Pain, Analgesia, and Anesthesia

pharm exam 3

What is pain?

• a protective signal → indicates tissue injury or threat

• generated by nociceptors → CNS processing → perception

What is the gold standard for pain assessment?

• patient report of their pain

3 factors influencing pain and perception of it

• biological → injury, inflammation

• psychological → anxiety, past experience

• social → culture, support

Pain pathway

• Transduction

  • tissue injury → inflammatory mediators → nociceptor activation

• Transmission

  • signal travels → peripheral nerve → spinal cord → brain

• Perception

  • brain interprets signal → “pain experience”

• Modulation

  • CNS up or down regulates pain signal (endorphins, descending pathways)

What do all analgesics target?

• all analgesics target the pain pathway

• drugs act at different steps in this pathway

What activates pain? (transduction)

• Mechanical → pressure, stretch, injury

• Thermal → extreme heat/cold

• Chemical → inflammation

  • prostaglandins, bradykinin, ATP

What actually happens?

• stimulus → ion channels open

  • action potential occurs → signal sent to CNS

What does inflammation do to pain threshold?

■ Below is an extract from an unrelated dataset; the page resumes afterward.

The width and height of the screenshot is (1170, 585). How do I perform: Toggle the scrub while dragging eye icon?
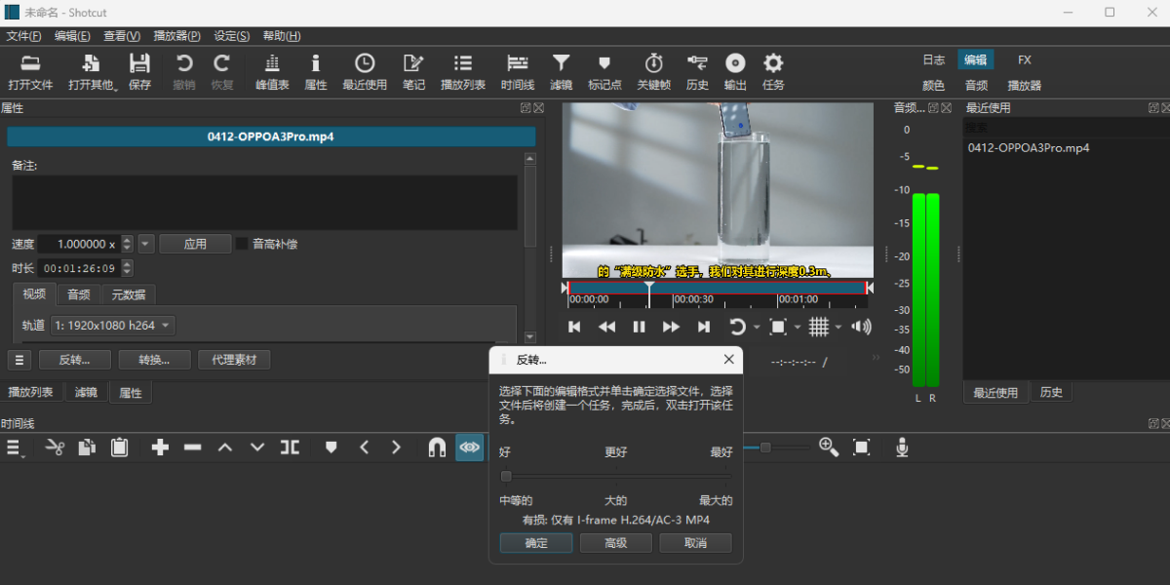click(x=470, y=448)
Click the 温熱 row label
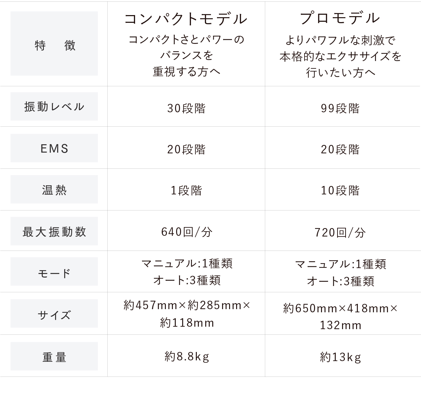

• inflammation lowers pain threshold

• sensitivity is increased

Pain facilitators (increase pain)

• Prostaglandins → sensitize nociceptors (not direct pain cause) (KEY target of NSAIDs)

• Bradykinin → direct nociceptor activation

• Substance P → amplifies signal in spinal cord, released by neuron

• Histamine → inflammation + swelling

Pain inhibitors (decrease pain)

• Endorphins → natural opioids

• Endocannabinoids → modulate pain

Acute vs Chronic pain

Acute Pain (symptom)

• protective → signals injury

• sympathetic activation → increased HR, BP, RR, diaphoresis

• resolves with healing

Chronic Pain (not a symptom)

• no longer protective

• CNS remodeling + persistent signaling

• minimal physiologic response

• psychological + functional impact

• disease, not just a symptom

Types of acute pain

Nociceptive (tissue injury)

• Somatic → sharp, localized

• Visceral → deep, diffuse

Neuropathic (nerve damage)

• burning, tingling, electric

Inflammatory

• swelling, aching, throbbing

Central (no processing disorder)

• no clear injury (fibromyalgia), always chronic

IDENTIFYING PAIN TYPE GUIDES DRUG CHOICE!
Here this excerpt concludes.